Listed entries:

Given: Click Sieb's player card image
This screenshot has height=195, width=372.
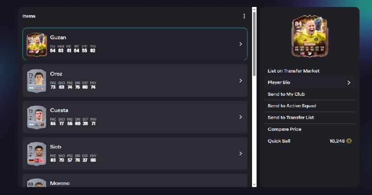Looking at the screenshot, I should 37,154.
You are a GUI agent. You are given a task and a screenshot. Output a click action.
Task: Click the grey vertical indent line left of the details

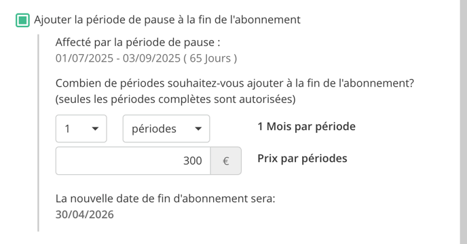[38, 133]
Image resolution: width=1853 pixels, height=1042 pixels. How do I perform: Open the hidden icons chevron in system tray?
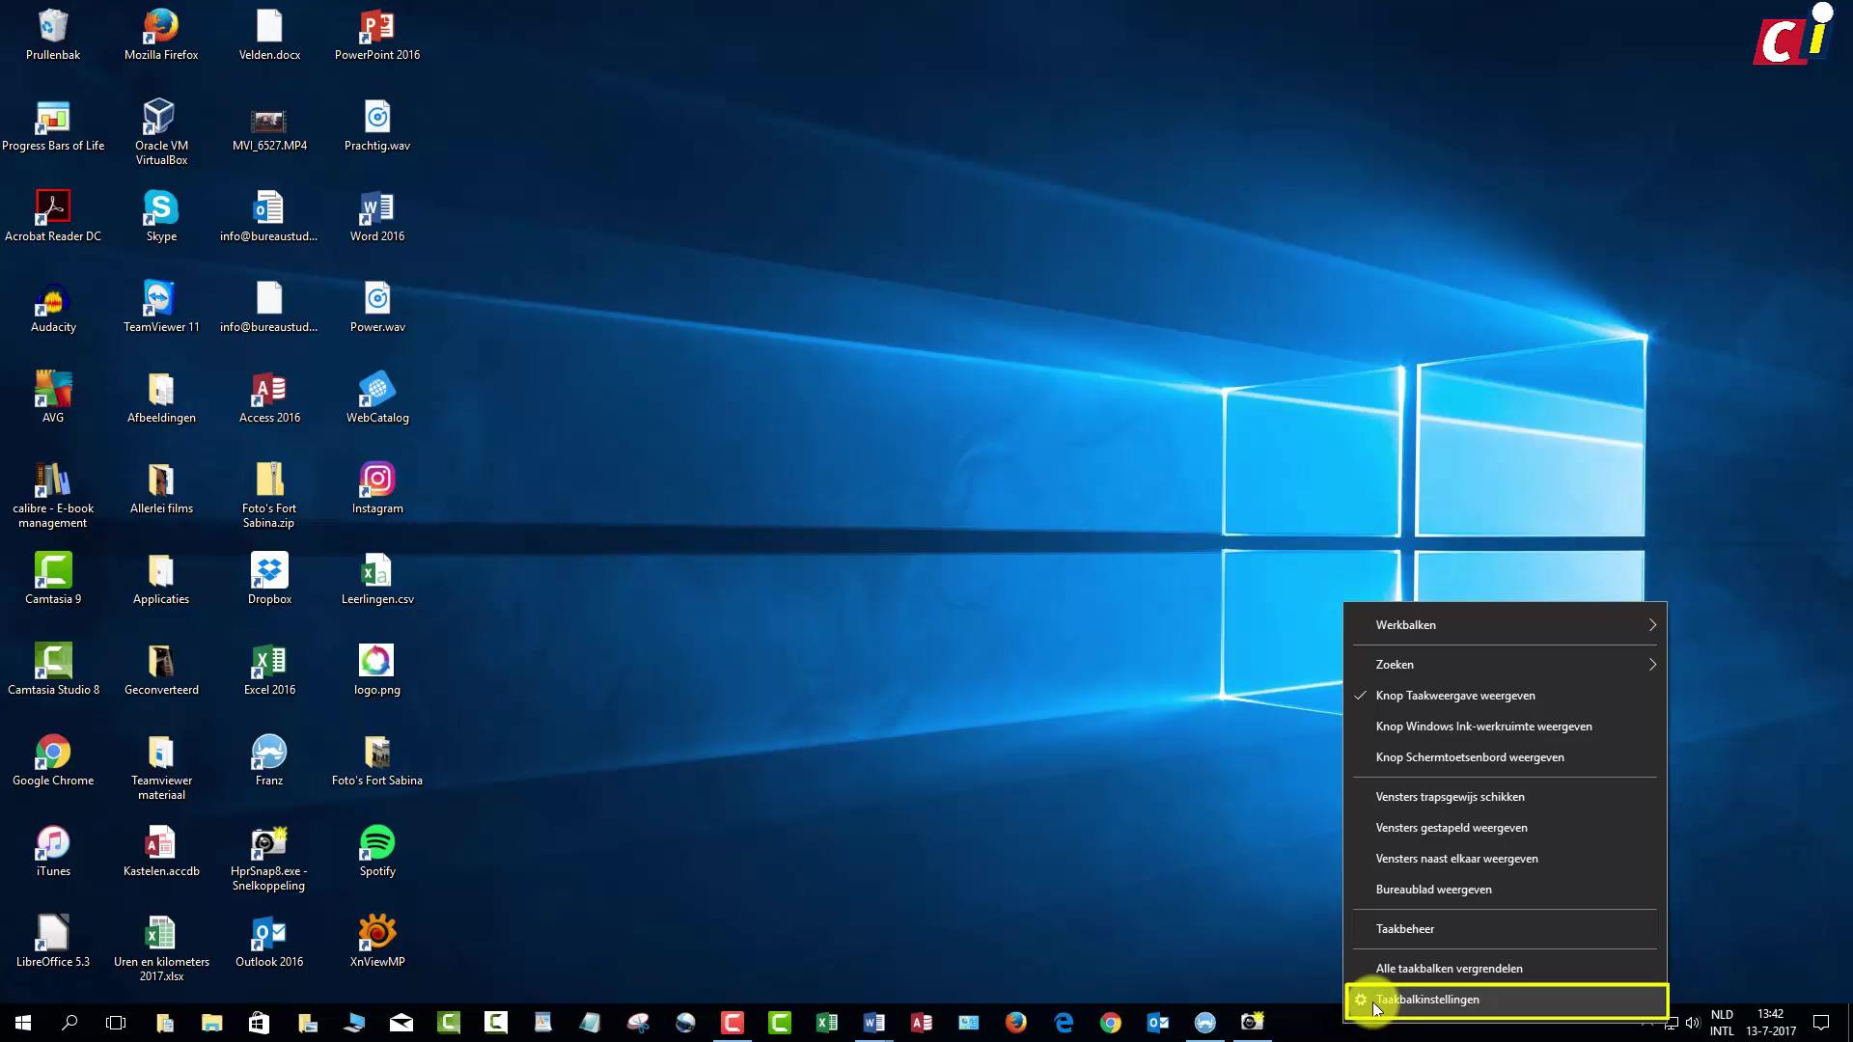pyautogui.click(x=1648, y=1022)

Stated goal:
Rewrite the lines above as a numbered list, omitting blank lines and leaving the pictures out.

Answer to the exercise:
1. Given: Click Sieb's player card image
2. This screenshot has height=195, width=372.
3. Looking at the screenshot, I should 37,154.
4. You are a GUI agent. You are given a task and a screenshot. Output a click action.
5. Task: Click the grey vertical indent line left of the details
6. [38, 133]
7. Image resolution: width=1853 pixels, height=1042 pixels. How do I perform: Open the hidden icons chevron in system tray?
8. pyautogui.click(x=1648, y=1022)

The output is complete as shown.